= What you have to do =
Rewrite all of the items below, each with its request text, and shift every coordinate in the answers by -101. Leave the pictures out.

───── Data lines

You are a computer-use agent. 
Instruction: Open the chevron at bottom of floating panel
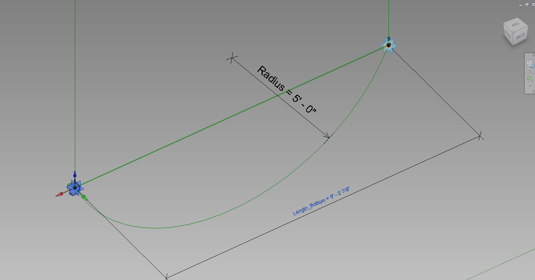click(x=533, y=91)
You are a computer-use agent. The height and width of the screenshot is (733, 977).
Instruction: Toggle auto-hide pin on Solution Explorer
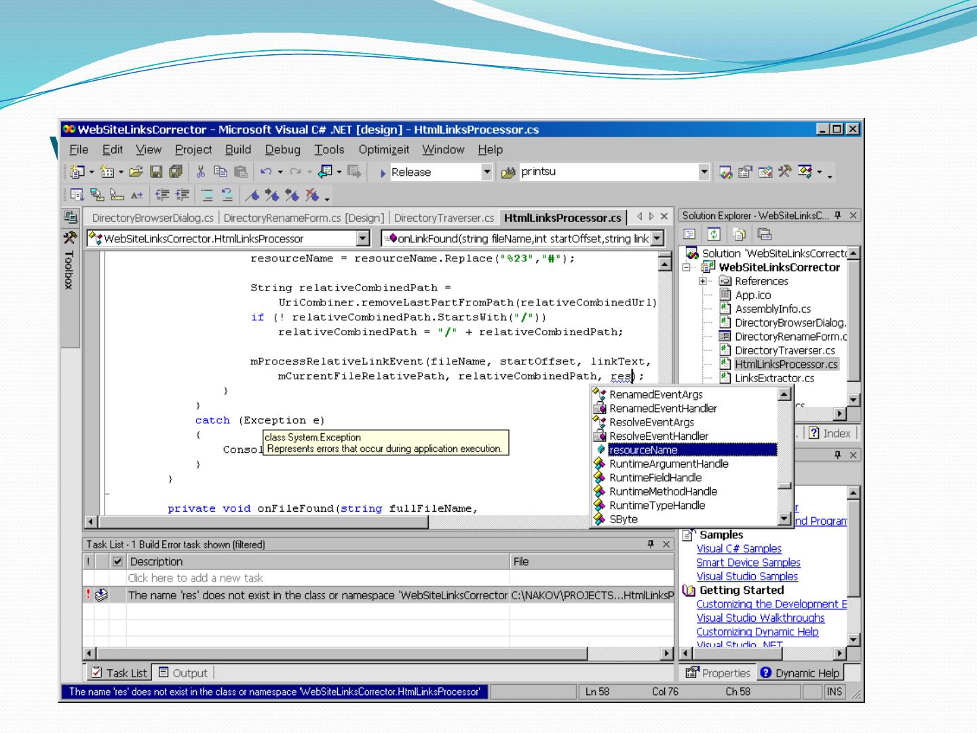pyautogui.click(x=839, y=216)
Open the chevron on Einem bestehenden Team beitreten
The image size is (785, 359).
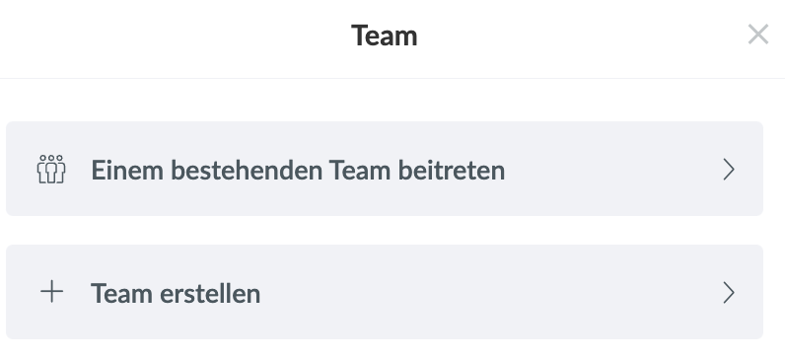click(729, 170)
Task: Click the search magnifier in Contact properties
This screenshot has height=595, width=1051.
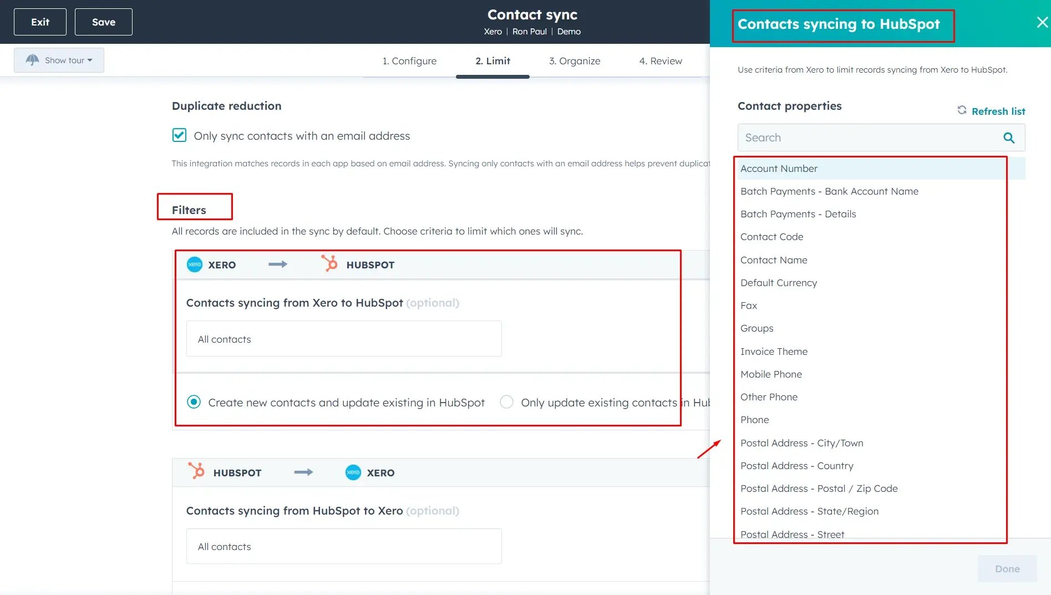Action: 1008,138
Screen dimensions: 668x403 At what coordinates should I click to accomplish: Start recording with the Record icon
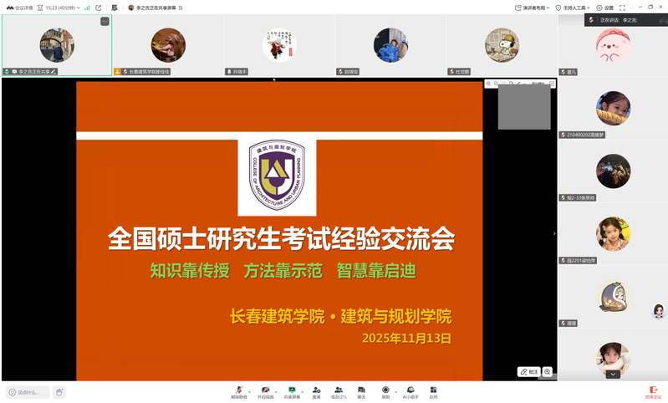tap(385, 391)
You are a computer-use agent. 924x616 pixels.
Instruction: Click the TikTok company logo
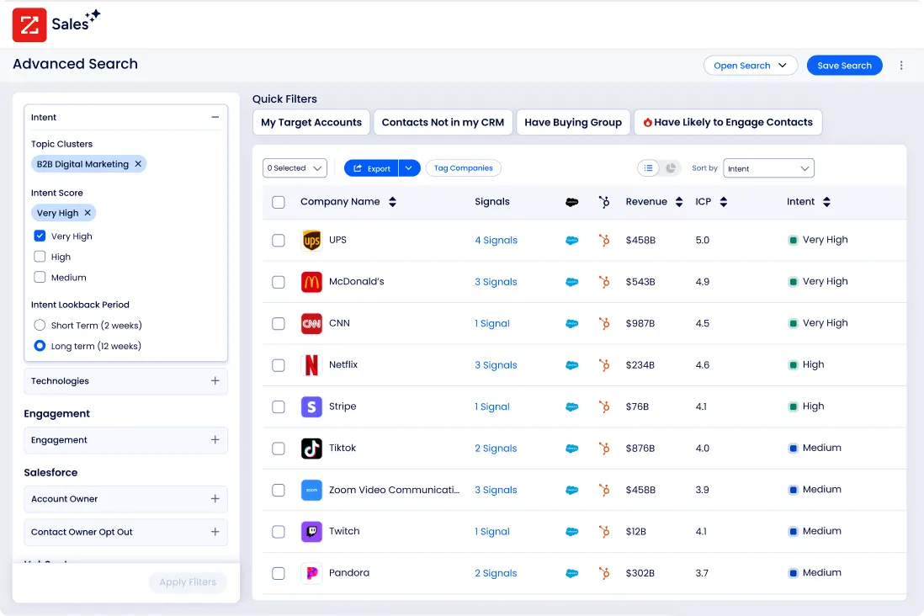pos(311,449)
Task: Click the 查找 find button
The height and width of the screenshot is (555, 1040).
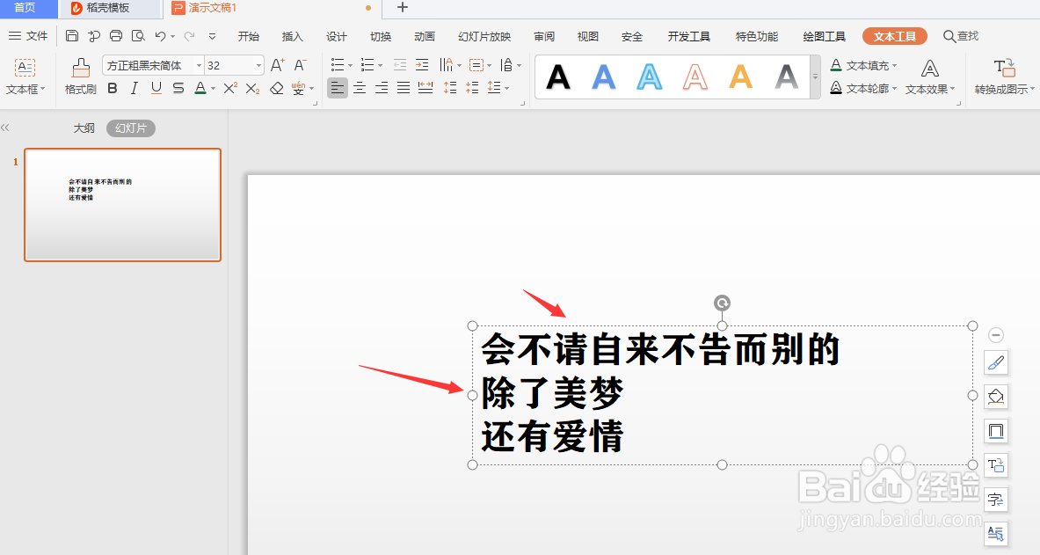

──────────

= Solved problem =
You are a computer-use agent. 
Instruction: Open the chevron at bottom of floating panel
click(x=432, y=-10)
You are a computer-use agent. The height and width of the screenshot is (733, 977).
Instruction: Toggle auto-hide pin on Solution Explorer
pyautogui.click(x=738, y=115)
Open the chevron on Einem bestehenden Team beitreten
The image size is (785, 359).
click(628, 69)
Task: Click the search magnifier in Contact properties
This screenshot has height=595, width=1051.
Action: 907,37
Screen dimensions: 668x403 At what coordinates should I click to accomplish: Start recording with the Record icon
tap(284, 290)
You are a computer-use agent. 924x616 pixels.
Instruction: Click the TikTok company logo
pos(210,348)
Task: Click the 查找 find button
The height and width of the screenshot is (555, 1040).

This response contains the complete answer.